The tents and hand-lettered signs sprouting on the lawn of the Snohomish County government complex are nearly 3,000 miles from New York City’s Occupy Wall Street demonstrations.
Yet it shouldn’t come as any surprise that Everett has now joined the growing list of cities with an “Occupy” movement, said Arthur Esparza, 27, of Everett.
The city is the site of the Everett Massacre, he noted, an historic clash between labor and city leaders 95 years ago. “It has a pretty long history of activism.”
Esparza was among a handful of people who joined in the ongoing “Occupy Everett” demonstration Tuesday. About 120 people have shown up at different times since it was launched last week, he said.
Sitting on some steps on the edge of the encampment was 56-year-old Charlie Siefferman, of Everett, who said he also participated in the demonstration Monday.

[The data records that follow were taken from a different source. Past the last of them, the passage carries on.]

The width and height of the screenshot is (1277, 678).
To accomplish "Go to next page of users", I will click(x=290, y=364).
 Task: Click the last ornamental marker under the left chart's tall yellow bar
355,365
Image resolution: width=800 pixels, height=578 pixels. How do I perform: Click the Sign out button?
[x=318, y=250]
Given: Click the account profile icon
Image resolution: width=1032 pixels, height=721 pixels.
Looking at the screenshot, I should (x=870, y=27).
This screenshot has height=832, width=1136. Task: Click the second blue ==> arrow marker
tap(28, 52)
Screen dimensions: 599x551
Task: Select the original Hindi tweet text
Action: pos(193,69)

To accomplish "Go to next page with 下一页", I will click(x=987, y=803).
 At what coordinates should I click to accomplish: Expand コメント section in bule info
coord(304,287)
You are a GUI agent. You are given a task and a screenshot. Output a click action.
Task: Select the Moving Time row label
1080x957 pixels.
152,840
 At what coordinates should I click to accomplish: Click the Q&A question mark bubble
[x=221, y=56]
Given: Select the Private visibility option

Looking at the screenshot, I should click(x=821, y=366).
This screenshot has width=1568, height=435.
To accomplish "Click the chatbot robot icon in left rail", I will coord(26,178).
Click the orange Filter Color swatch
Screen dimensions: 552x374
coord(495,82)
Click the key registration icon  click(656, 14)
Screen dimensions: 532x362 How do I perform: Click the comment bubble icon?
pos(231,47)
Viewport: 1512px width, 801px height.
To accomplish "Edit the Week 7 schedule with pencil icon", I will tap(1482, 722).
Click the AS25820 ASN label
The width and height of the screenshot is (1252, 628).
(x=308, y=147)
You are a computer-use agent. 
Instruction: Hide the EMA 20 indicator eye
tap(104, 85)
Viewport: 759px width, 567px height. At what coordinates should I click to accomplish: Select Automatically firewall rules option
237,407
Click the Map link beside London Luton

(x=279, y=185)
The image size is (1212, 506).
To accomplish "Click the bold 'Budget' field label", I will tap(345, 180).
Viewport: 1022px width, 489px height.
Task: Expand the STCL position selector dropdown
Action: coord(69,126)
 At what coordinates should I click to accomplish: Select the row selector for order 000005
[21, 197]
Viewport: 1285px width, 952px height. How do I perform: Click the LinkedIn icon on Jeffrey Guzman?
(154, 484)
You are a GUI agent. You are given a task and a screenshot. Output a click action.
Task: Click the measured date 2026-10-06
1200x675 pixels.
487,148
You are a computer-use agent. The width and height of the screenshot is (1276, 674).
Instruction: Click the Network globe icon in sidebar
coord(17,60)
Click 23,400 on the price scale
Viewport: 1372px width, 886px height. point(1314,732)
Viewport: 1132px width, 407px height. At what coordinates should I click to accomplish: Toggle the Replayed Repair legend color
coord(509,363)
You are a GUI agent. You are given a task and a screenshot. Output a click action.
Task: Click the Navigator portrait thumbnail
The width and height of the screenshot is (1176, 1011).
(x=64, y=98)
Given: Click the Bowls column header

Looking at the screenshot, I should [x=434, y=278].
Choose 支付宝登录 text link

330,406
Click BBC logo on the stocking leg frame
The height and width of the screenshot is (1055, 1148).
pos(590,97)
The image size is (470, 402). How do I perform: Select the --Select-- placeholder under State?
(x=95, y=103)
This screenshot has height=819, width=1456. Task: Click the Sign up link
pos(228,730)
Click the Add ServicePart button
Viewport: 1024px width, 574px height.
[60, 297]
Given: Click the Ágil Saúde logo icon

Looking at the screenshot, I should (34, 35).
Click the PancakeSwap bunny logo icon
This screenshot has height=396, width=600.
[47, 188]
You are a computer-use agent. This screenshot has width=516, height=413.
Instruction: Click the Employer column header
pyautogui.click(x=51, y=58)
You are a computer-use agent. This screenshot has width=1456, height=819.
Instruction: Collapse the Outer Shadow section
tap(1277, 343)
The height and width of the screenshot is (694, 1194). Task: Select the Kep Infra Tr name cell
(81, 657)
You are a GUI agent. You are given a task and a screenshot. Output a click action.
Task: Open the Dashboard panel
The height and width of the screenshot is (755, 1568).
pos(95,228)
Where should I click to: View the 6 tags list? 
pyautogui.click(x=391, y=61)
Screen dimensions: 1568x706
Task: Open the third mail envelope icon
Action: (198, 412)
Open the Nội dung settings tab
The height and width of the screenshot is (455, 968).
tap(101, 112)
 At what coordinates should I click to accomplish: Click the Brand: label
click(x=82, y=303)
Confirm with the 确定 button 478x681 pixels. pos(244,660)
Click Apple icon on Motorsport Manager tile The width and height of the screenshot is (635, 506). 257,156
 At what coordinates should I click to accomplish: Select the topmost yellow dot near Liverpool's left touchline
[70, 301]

Siefferman, who worked as an electrician, said he has been unemployed for more than two years. During that time, Siefferman said he has been looking for some way to express his opinion about his growing concern over corruption in government, and found it with the Occupy Everett demonstration.
Marilyn Shcolnik, 60, who lives in unincorporated Snohomish County near Lynnwood, said she admired those who had slept overnight in the tents. They withstood brisk winds and temperatures that dipped into the 30s.
Shcolnik said she had visited the Occupy Seattle demonstration three times. “I was very excited that it was coming to Snohomish County,” she said.
Shcolnik said a number of issues drew her to join the demonstration. She said she has seen the foreclosure sales of homes on the courthouse steps and people going without health care because they can’t afford it. “People felt alone,” she said. “Then they find out other people are concerned.”
Kay Johnson, 64, of Snohomish, said she had never before participated in a demonstration.
“We have to get the money out of politics,” she said. “I believe … our president, Congress and the Supreme Court have been bought.
“I feel like I’ve been silenced,” she added. “The important thing is this is a place to be heard.”
Albert Postema, 46, of Snohomish, said that he and his daughter went to New York City earlier this year and visited the Occupy Wall Street protests. He went to the Seattle demonstration before coming to the Occupy Everett protest.
Postema, a produce farmer, sells his crops in both the Snohomish and Pike Place farmers markets.
He praised the county for providing a portable toilet and having sheriff’s deputies check the site. Snohomish County Sheriff’s spokesman Kevin L. Prentiss said there have been zero problems since it started. “No issues at all,” he said.
After participating in the Occupy movements in New York City, Seattle and Everett, what’s next for Postema?
“They’re starting to talk about an Occupy Snohomish,” he said.